Она пролистала желтоватую книгу жалоб и предложений, вернула ее молодцеватой хладной ровеснице в униформе.
— Мне нужна нормальная бумага, — сказала она. — Я впервые провела ночь в секторе «С». Слышите, как это звучит? «С» — на мой взгляд, обозначает «срач». Концлагерь! Ты хочешь, чтоб тебя уволили? Мне нужен хозяин!
Он приехал из Сан-Франциско, благодушный белокурый молодой человек европейского происхождения с хозяйственной авоськой под мышкой; он поцеловал Лизоньке руку, подарил визитную карточку, протянул книгу для почетных гостей. Лизонька расписалась в ней первая.
«Твори любовь, а не войну. Ха-ха-ха». Подпись она оставила загадочную. «Ксенофонт». Ни больше — ни меньше.
ФРАГМЕНТ 65
Когда Толстая появилась за фортепьяно рыжей и демократической, выпускники перешептывались и шуршали. Грабор представил ее публике изящным образом, сказал, что денег не надо, нужно лишь понимание обеих сторон. Она поклонилась:
— Мне трудно с вами. Вы такие замечательные ребята. Я буду играть сегодня всю ночь!
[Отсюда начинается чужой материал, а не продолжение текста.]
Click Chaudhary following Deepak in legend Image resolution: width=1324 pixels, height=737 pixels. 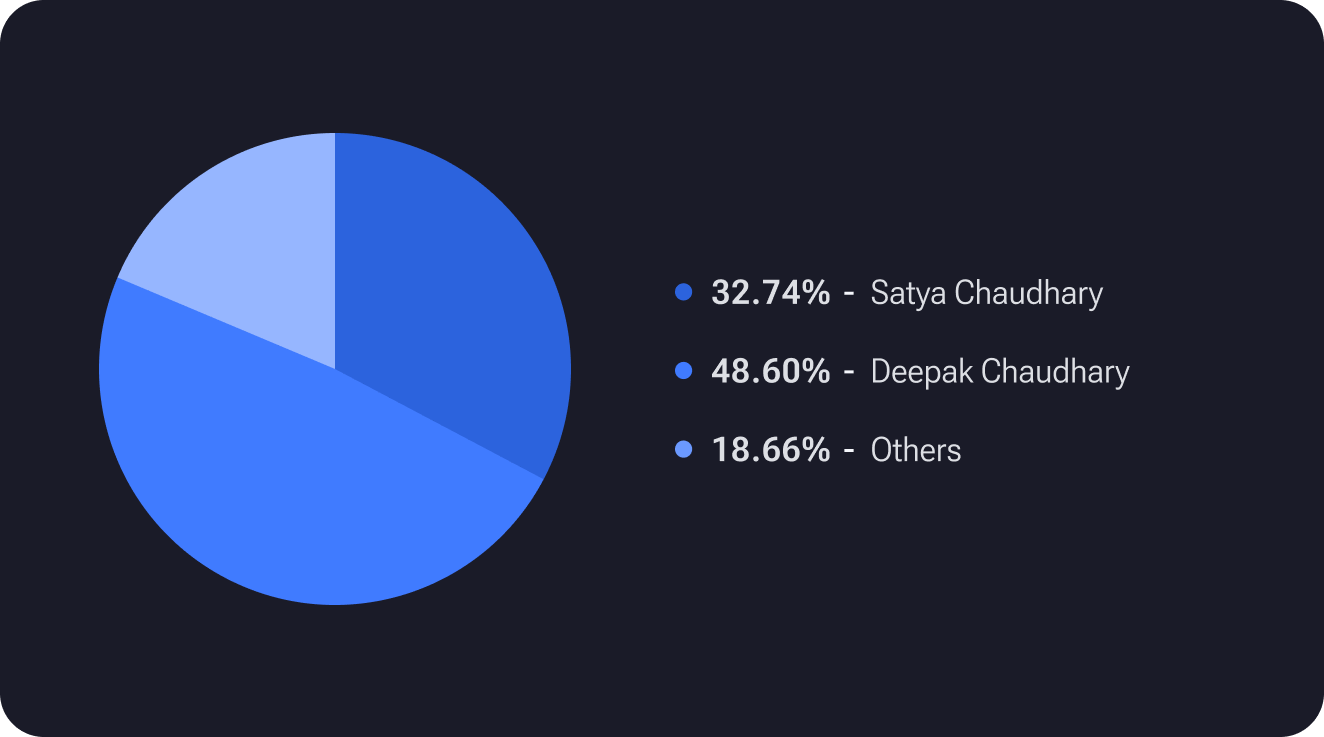[x=1055, y=371]
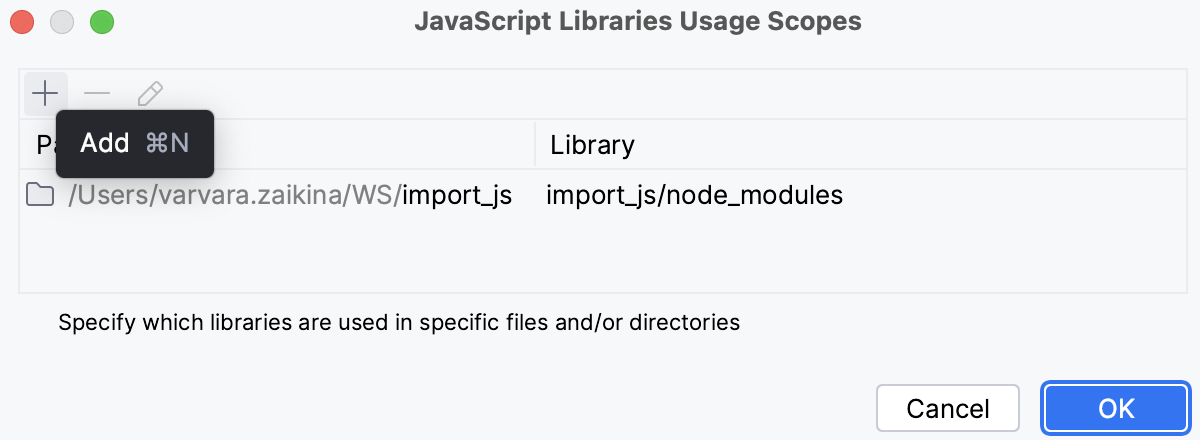The height and width of the screenshot is (440, 1200).
Task: Click the Add scope plus icon
Action: point(45,95)
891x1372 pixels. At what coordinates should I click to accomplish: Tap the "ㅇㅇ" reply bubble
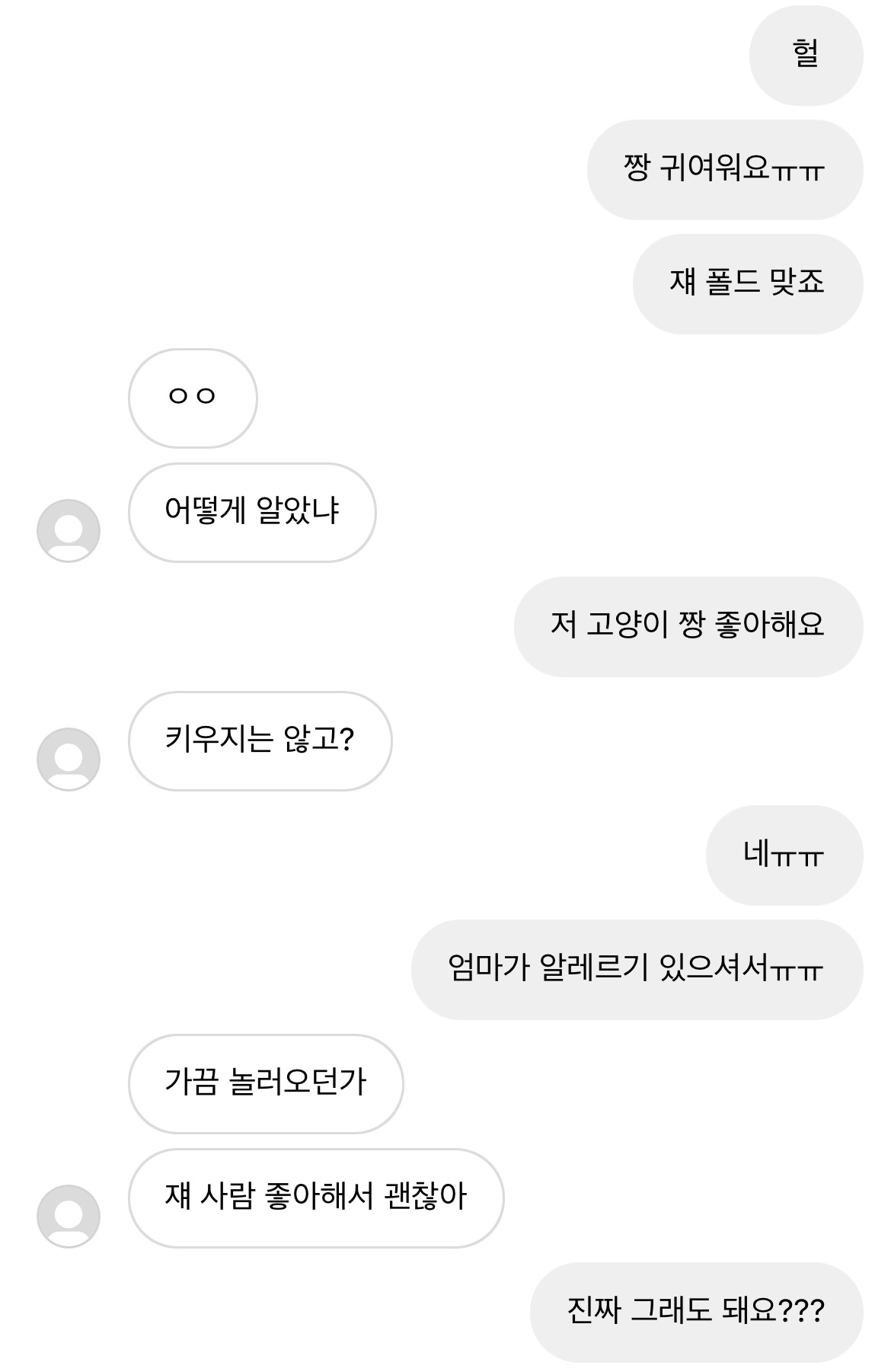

— Спой свою арию, — закричал Грабор с галерки. — Свою итальянскую, фаворитную. Где ты горошком, горошком. Бравурную, — объяснил он публике.
Лизонька задумалась и поднесла бумажную салфетку к губам. Наконец ударила по клавишам, откинувшись назад на табурете так, что ее рыжие пряди разлетелись по плечам. Слова она произносила не очень понятные, но по некоторым модуляциям можно было понять, что она поет по-итальянски. Под конец она действительно рассыпалась горошком на радость беззубо улыбающемуся Грабору. Он сказал «ах», не замечая, что последнюю трель она пустила раньше, чем нужно. Впрочем, никто не заметил тоже.
К ней тянулись больше вчерашнего. Лизонька была скромно одета: в джинсах, хлопчатобумажном черном свитере с V-вырезом;
Грабор попытался взять на себя роль конферансье и, хотя на сцену не поднимался, беспечно управлял происходящим из дверного проема. Ему казалось неприличным курить в зале.
— Классно! Теперь что-нибудь сербско-хорватское. «Дiвка Яндошка» или «Женичок-бреничок»?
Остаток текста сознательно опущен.